◆ **PROBLEM TO SOLVE**
Transcribe exactly each line of the entries, from the opening line to the line with "This screenshot has width=1115, height=628.", with both of those lines included.

◆ **EXCERPTED DATA**

*** Block opens ***

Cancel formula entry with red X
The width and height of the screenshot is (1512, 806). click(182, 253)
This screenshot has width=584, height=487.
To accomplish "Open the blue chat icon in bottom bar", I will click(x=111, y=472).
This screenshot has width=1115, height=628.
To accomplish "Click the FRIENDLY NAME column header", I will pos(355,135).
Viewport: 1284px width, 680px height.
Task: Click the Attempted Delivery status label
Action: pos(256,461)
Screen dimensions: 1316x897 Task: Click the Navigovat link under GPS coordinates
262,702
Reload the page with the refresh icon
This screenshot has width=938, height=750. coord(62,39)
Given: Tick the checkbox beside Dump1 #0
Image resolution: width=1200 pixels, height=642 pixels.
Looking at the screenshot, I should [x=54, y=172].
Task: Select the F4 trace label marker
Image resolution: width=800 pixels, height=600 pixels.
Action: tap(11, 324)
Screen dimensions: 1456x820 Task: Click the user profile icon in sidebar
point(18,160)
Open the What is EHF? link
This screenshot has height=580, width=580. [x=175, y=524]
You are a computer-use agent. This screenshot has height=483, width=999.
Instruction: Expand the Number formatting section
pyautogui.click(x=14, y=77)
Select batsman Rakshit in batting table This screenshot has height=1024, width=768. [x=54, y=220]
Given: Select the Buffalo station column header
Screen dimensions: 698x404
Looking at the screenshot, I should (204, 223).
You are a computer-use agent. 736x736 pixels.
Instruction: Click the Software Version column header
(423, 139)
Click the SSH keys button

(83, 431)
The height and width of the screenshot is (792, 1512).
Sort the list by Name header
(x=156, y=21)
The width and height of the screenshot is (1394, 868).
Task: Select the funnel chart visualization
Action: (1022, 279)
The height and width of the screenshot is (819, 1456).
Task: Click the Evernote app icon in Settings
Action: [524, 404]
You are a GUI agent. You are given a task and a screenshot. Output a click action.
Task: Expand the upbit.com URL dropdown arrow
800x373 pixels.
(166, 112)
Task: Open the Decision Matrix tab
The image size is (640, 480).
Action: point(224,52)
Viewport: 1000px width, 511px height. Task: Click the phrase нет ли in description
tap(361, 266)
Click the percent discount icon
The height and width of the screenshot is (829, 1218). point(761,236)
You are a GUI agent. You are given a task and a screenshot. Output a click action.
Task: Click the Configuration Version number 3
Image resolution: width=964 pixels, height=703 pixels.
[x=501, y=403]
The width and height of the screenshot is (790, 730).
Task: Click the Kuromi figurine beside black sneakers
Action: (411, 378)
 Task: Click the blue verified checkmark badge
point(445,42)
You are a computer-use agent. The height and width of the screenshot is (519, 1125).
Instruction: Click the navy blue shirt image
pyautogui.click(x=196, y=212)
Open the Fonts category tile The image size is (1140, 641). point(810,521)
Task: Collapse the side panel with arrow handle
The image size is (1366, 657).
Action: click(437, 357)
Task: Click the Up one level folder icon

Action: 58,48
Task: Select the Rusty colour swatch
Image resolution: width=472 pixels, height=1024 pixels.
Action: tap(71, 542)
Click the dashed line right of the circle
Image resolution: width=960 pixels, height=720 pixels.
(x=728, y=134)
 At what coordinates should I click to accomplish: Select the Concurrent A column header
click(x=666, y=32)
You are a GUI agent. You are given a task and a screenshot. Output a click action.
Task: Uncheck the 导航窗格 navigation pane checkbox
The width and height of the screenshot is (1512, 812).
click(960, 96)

*** Block closes ***

◆ **ANSWER BOX**
Cancel formula entry with red X
The width and height of the screenshot is (1512, 806). click(182, 253)
This screenshot has width=584, height=487.
To accomplish "Open the blue chat icon in bottom bar", I will click(x=111, y=472).
This screenshot has width=1115, height=628.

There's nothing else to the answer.